最高峰の住宅として、ディテールにまで徹底的にこだわり、成熟した日本ならではの住まいを提供。会員制の「ヒルズスパ」を併設するほか、低層部には約1,000m²の商業空間を設け、デッキを通じて虎ノ門ヒルズ 森タワーや虎ノ門ヒルズ ビジネスタワーの商業空間とも繋げることで、虎ノ門ヒルズエリアにおいて快適な空間と豊かな暮らしを楽しめます。

・虎ノ門ヒルズ ステーションタワー

上述の「虎ノ門ヒルズ駅」と一体化して開発されている、虎ノ門ヒルズの中で最も高い超高層タワーです。

まとめ

新型コロナウィルスの影響で、東京オリンピックの開催延期と言うこともあり、2020年6月にひっそりと暫定開業した感のある「虎ノ門ヒルズ駅」ですが、虎ノ門の開発は着々と進んでいます。
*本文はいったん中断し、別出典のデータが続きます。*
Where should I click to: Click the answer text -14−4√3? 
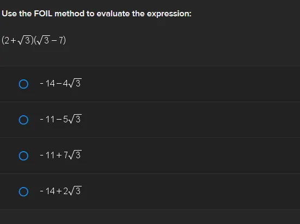click(61, 83)
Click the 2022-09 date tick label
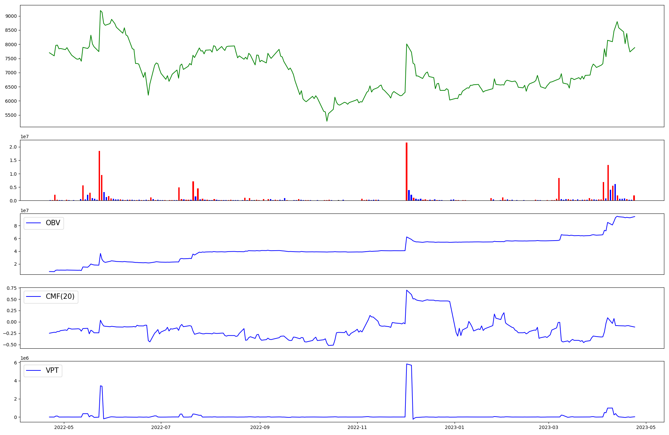This screenshot has height=435, width=669. 260,427
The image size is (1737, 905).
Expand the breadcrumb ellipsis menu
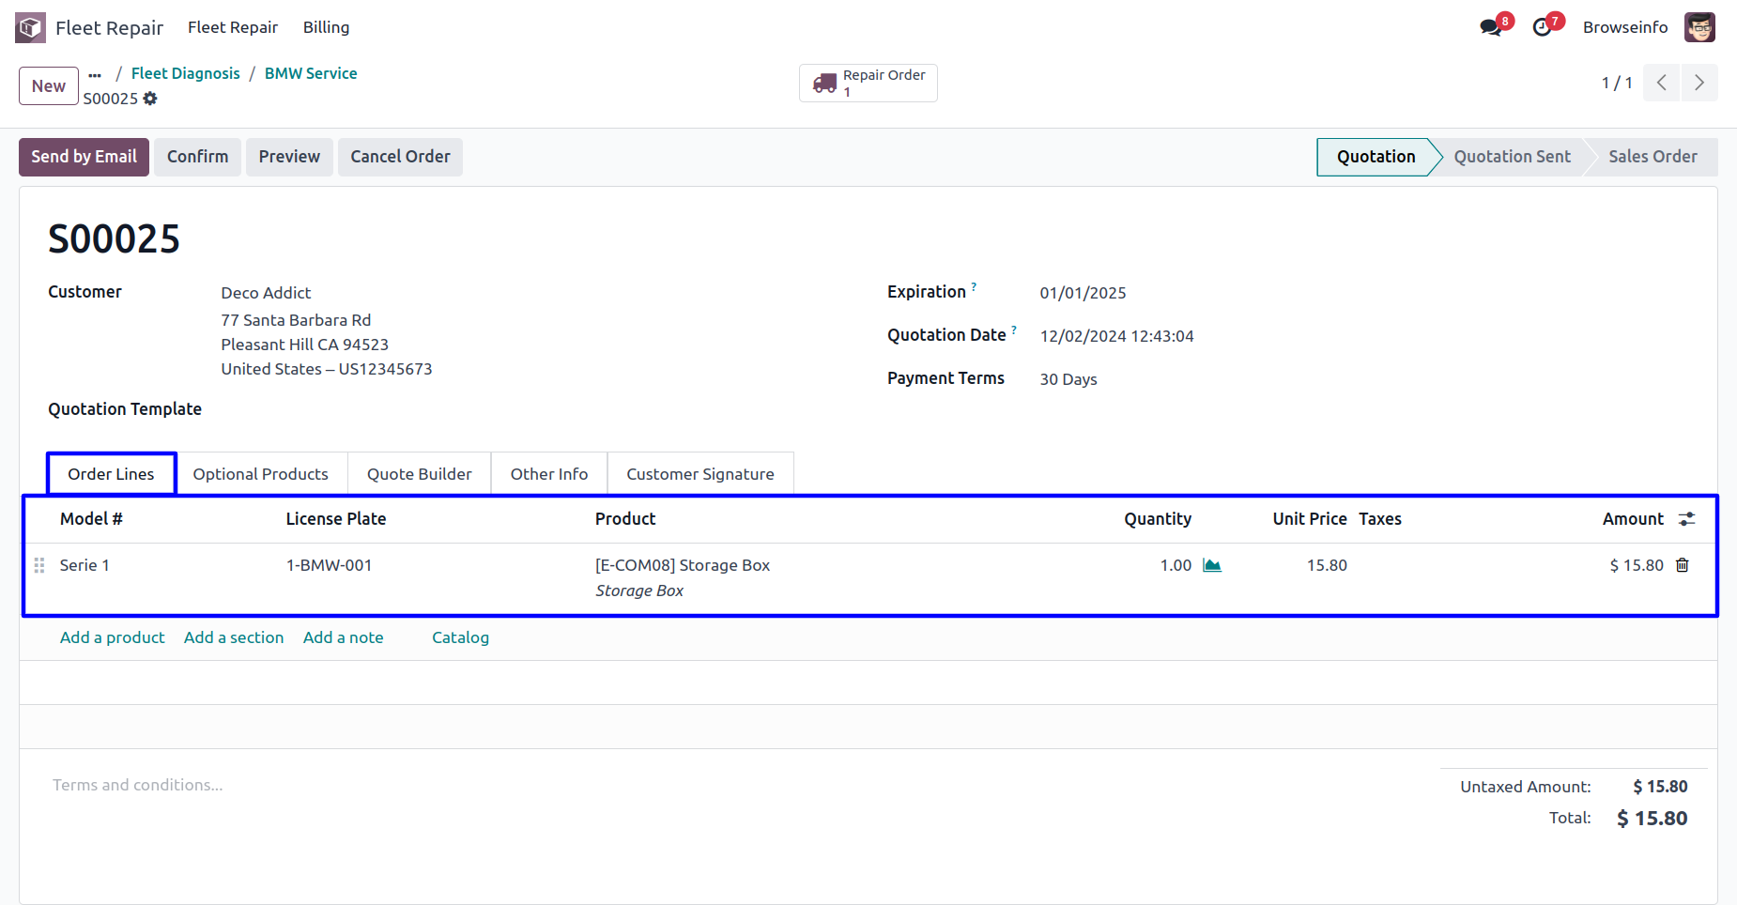(95, 74)
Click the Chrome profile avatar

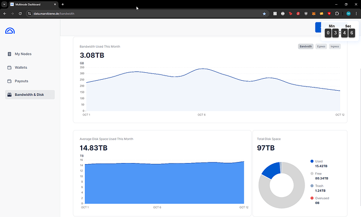(348, 13)
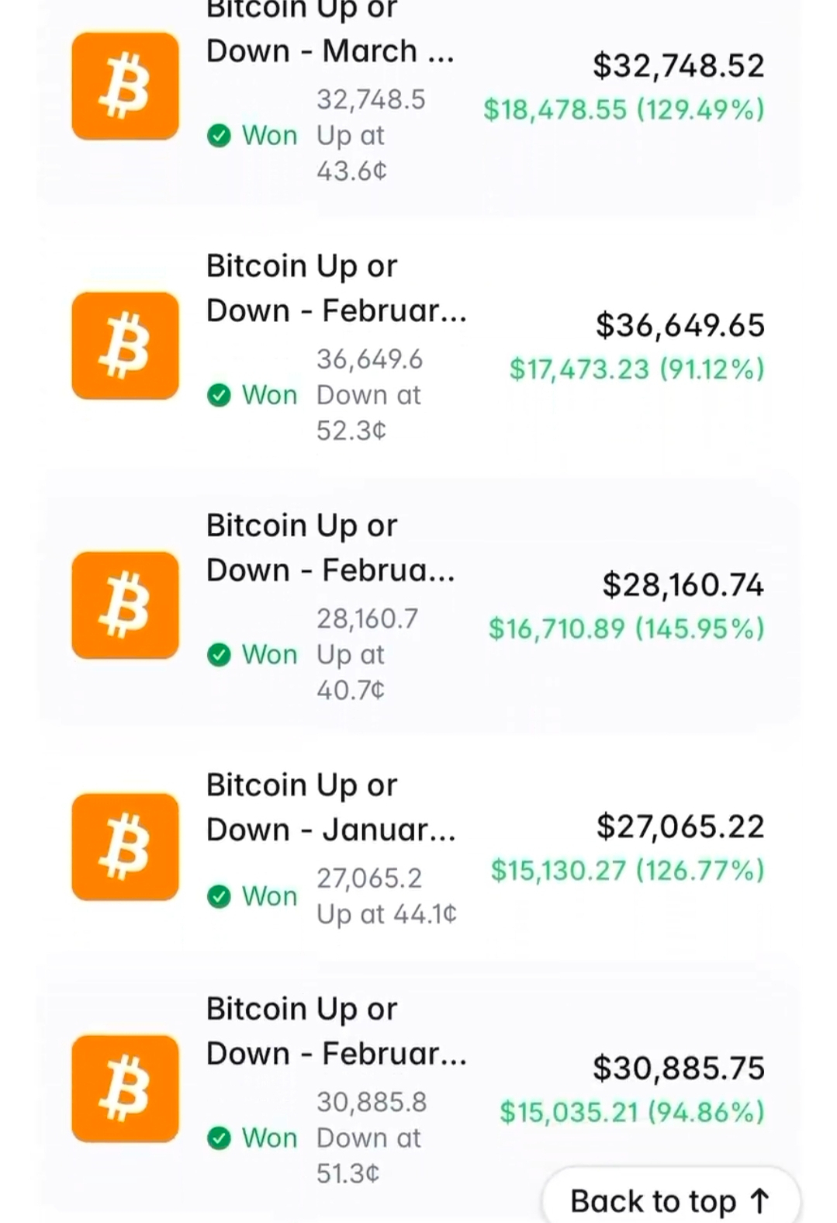
Task: Click green Won checkmark on $30,885.75 row
Action: tap(220, 1138)
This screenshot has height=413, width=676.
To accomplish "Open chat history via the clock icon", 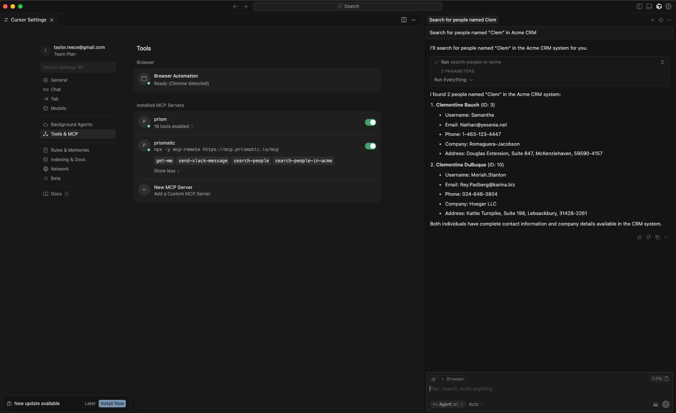I will point(661,20).
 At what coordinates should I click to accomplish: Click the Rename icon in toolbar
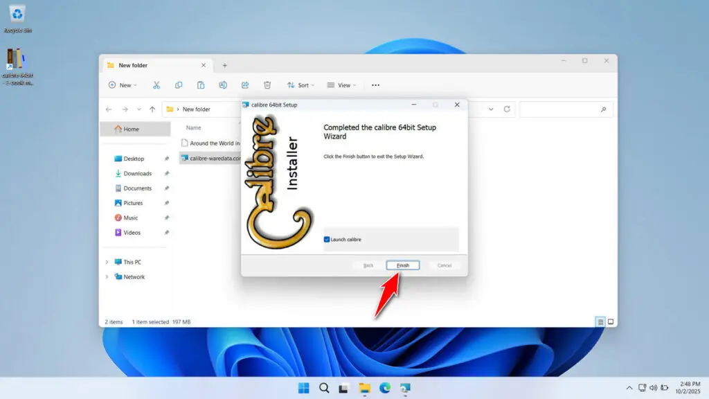223,85
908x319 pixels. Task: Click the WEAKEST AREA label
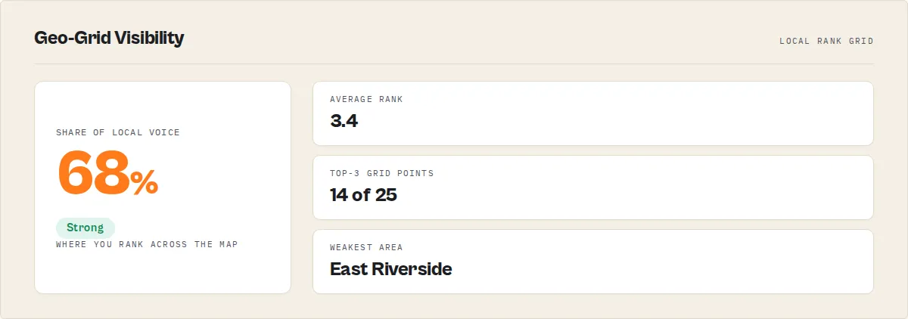tap(366, 247)
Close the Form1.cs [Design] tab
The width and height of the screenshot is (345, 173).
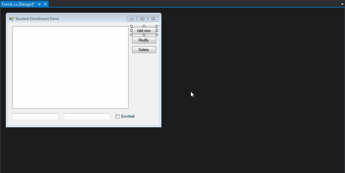coord(45,4)
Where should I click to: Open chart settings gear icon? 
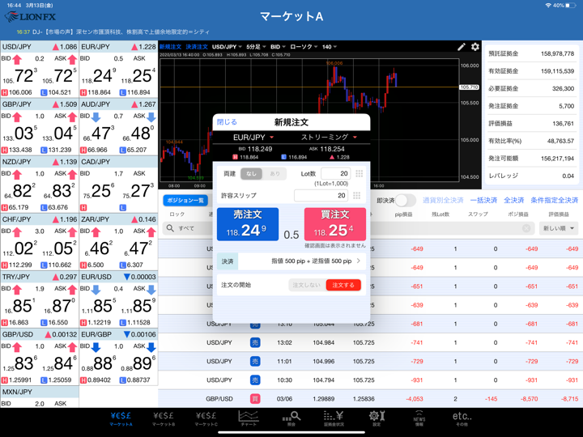click(475, 47)
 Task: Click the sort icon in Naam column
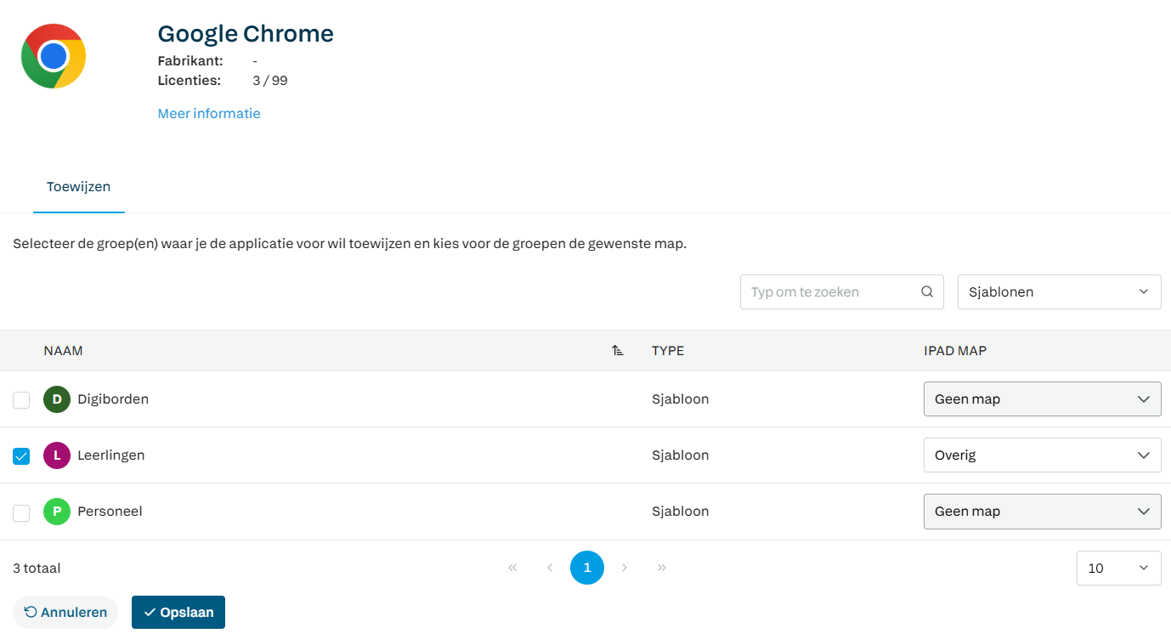click(618, 351)
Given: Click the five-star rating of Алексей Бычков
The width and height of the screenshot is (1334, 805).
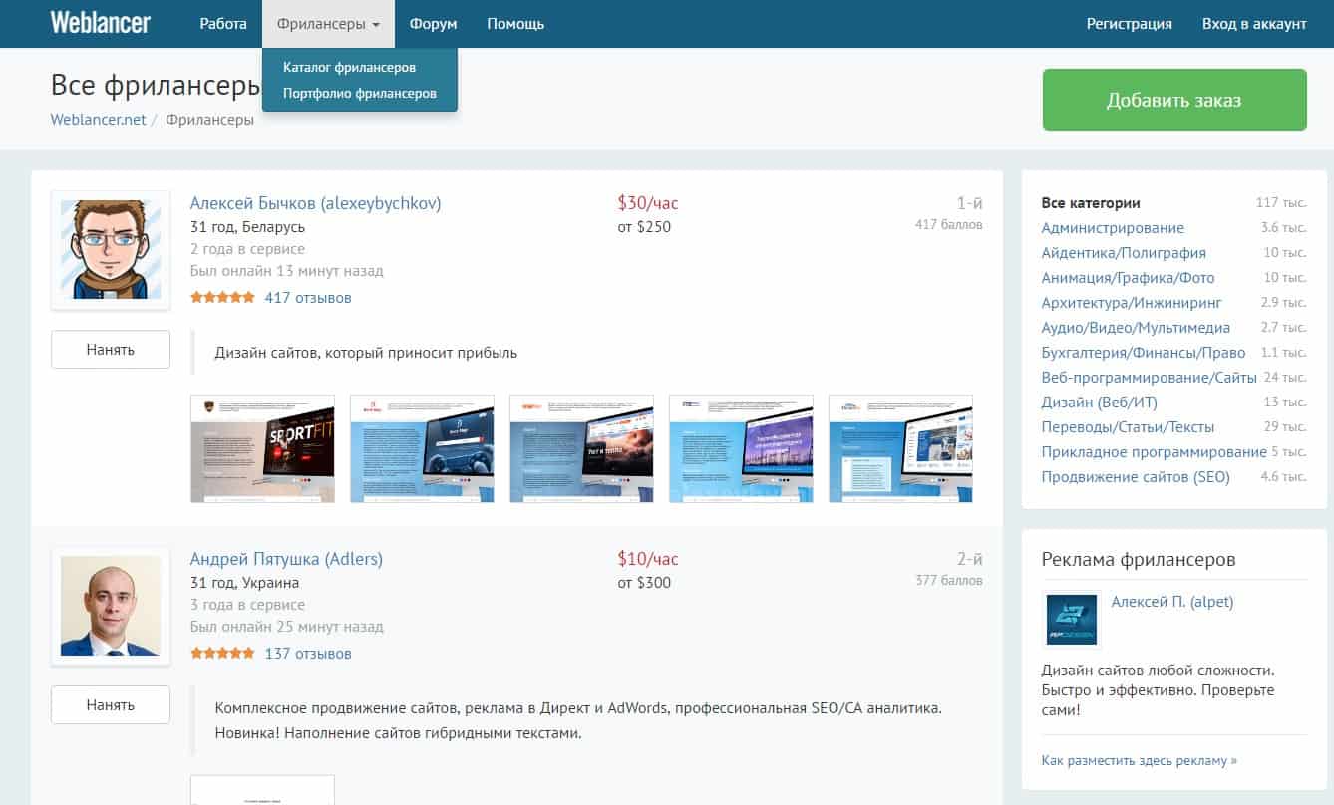Looking at the screenshot, I should tap(222, 298).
これまでの大規模再開発はJRの駅を基点として行われていましたが、このプロジェクトでは官民一体となって交通インフラの整備に始まり、「虎ノ門ヒルズ駅」を基点として、世界中のビジネスリソースを引き寄せる、そして世界へ影響を与える街を築き上げようとしています。

虎ノ門は、世界の都市と都心のビジネスエリアをつなぐハブとして、令和の日本経済の中心的存在として生まれ変わろうとしています。

2023年「虎ノ門ヒルズ駅」の本格開業とともに、『虎ノ門ヒルズ』の全面開業が待たれます。